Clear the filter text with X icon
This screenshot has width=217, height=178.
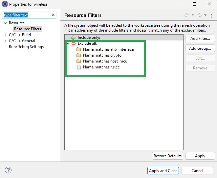(53, 15)
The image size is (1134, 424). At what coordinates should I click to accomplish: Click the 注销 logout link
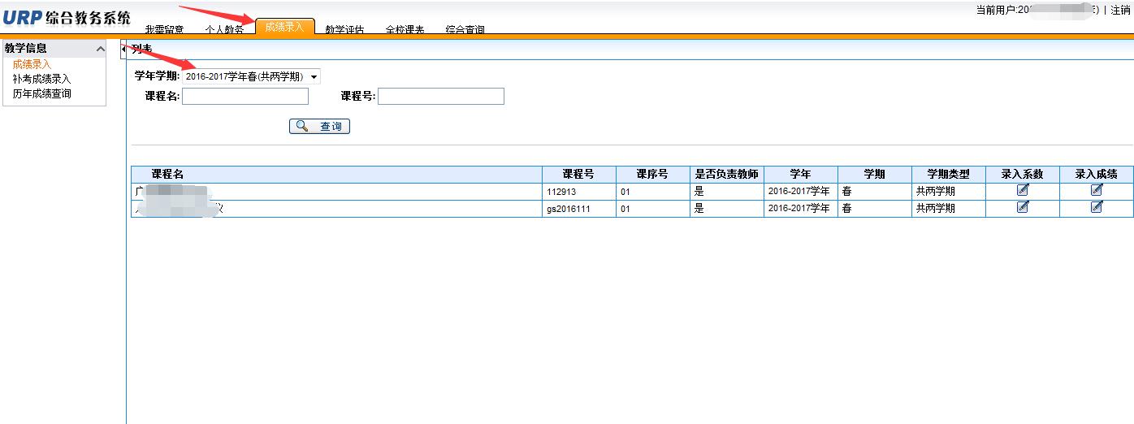click(x=1120, y=11)
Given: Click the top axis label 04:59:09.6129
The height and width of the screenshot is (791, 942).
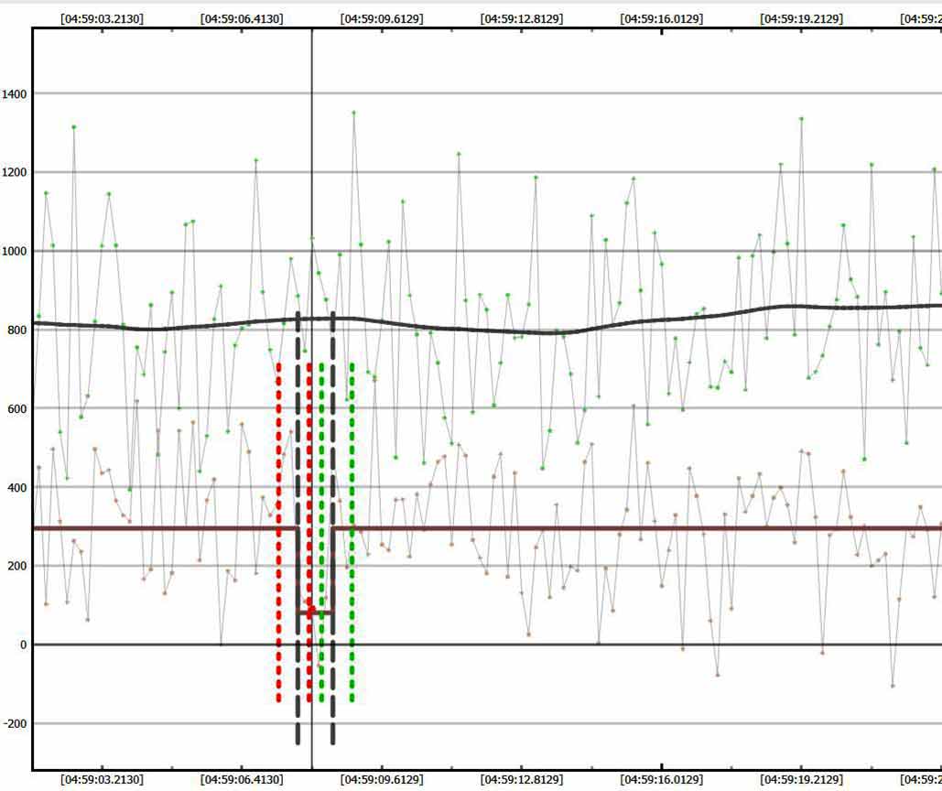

_Task requirements:_
Return the listing verbatim, pictures excluded.

_Answer box:_
Clear the filter text with X icon
This screenshot has width=217, height=178.
(53, 15)
The image size is (1134, 424). At what coordinates should I click to accomplish: Click the 注销 logout link
click(x=1120, y=11)
Given: Click the top axis label 04:59:09.6129
The height and width of the screenshot is (791, 942).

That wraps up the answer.